USA

„Me-too“-Protest erreicht das Weiße Haus

von Redaktion

von Friedemann Diederichs

Washington – Für Kirsten Gillibrand, eine US-Senatorin aus New York, steht fest: „Donald Trump muss zurücktreten.“ Drei weitere Senatoren, alle von den Demokraten, unterstützen ihre Forderung. 56 Mitglieder des Kongresses sind es mittlerweile, die sich für eine Untersuchung der Vorwürfe gegen den amerikanischen Präsidenten einsetzen. Es ist das bisher deutlichste Zeichen dafür, dass die „Me-too“-Bewegung auch das Weiße Haus erreicht – und ein Teil von Amerikas Volksvertretern nicht mehr hinnehmen will, dass die zahlreichen Anschuldigungen von sexuellen Übergriffen gegen Trump keinerlei Folgen haben sollen.
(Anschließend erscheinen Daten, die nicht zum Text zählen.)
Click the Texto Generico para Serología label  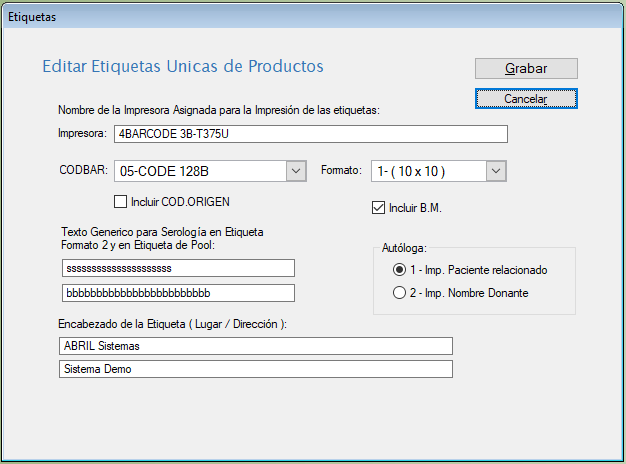pyautogui.click(x=162, y=231)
Insgesamt 13 Frauen sind bisher an die Öffentlichkeit getreten und haben den Präsidenten in ein schlechtes Licht gerückt. Am Montag hatten drei von ihnen in New York bei einer Pressekonferenz ihre Vorwürfe präzisiert. Die Wahl Trumps sei ein enormer Schock für sie gewesen, erklärten Rachel Crooks, Jessica Leeds und Samantha Holvey. Leeds, die von Trump während eines Fluges betatscht worden sein soll, kritisierte, manche Männer würden nun zwar für ihr Fehlverhalten zur Rechenschaft gezogen. „Aber wir ziehen nicht unseren Präsidenten zur Rechenschaft.“

Präsidentensprecherin Sarah Sanders hatte erkennbar Mühe, eine überzeugende Verteidigungsstrategie vorzutragen. Der Journalistenfrage, ob sie selbst schon einmal das Opfer von sexueller Belästigung in der Arbeitswelt geworden sei, wich sie aus. Dann zog sie sich auf eine früher benutzte Standardformel zurück: Alle Beschuldigungen, die doch so lange vor seiner Präsidentschaft lägen, seien unwahr und erfunden. Und das Thema sei ohnehin zu den Akten gelegt worden, als die US-Bürger Trump mit „überwältigender Mehrheit“ (Sanders) ins Amt geholt hätten.

Auch Trump selbst meldete sich gestern zu Wort – wie üblich via Twitter. Nachdem die Demokraten vergeblich illegale Verbindungen seines Teams nach Moskau nachzuweisen versucht hätten, wendeten sie sich jetzt den „falschen Anschuldigungen und erfundenen Geschichten“ über von ihm begangene Übergriffe gegen Frauen zu, schrieb er. Was Trump verschweigt: Die Russland-Geschichte ist längst noch nicht abgeschlossen. Die Verbindung wird von einem Sonderermittler untersucht, den das Justizministerium im Mai eingesetzt hatte.

Mehrfach hat Donald Trump die Frauen bereits der Lüge bezichtigt und mit rechtlichen Schritten gedroht. Bis heute haben jedoch Trumps Anwälte einen solchen Schritt nicht unternommen – wohl fürchtend, dass dann zahlreiche neue Details über einen Politiker ans Licht kommen würden, der einst geprahlt hatte: Er könne aufgrund seiner Prominenz Frauen ungestraft zwischen die Beine fassen.

Trumps Versuche, die Vorwürfe aus der „Me too“-Bewegung zu beerdigen, hatten jetzt auch einen negativen politischen Nebeneffekt. Bei der mit Hochspannung erwarteten Senats-Nachwahl im Bundesstaat Alabama am gestrigen Abend sah sich Trump im Prinzip gezwungen, den des Missbrauchs Minderjähriger beschuldigten Republikaner Roy Moore zu unterstützen. Dieser habe doch die Vorwürfe bestritten, so Trump zu seinem weiter gültigen alleinigen Bewertungsmaßstab.

Seine Kritikerin Kirsten Gillibrand greift Trump frontal an. Die Politikerin aus seiner Heimat New York sei ein „Leichtgewicht“, twitterte er. Vor „nicht so langer Zeit“ habe sie bei ihm noch um Wahlkampfspenden „gebettelt“.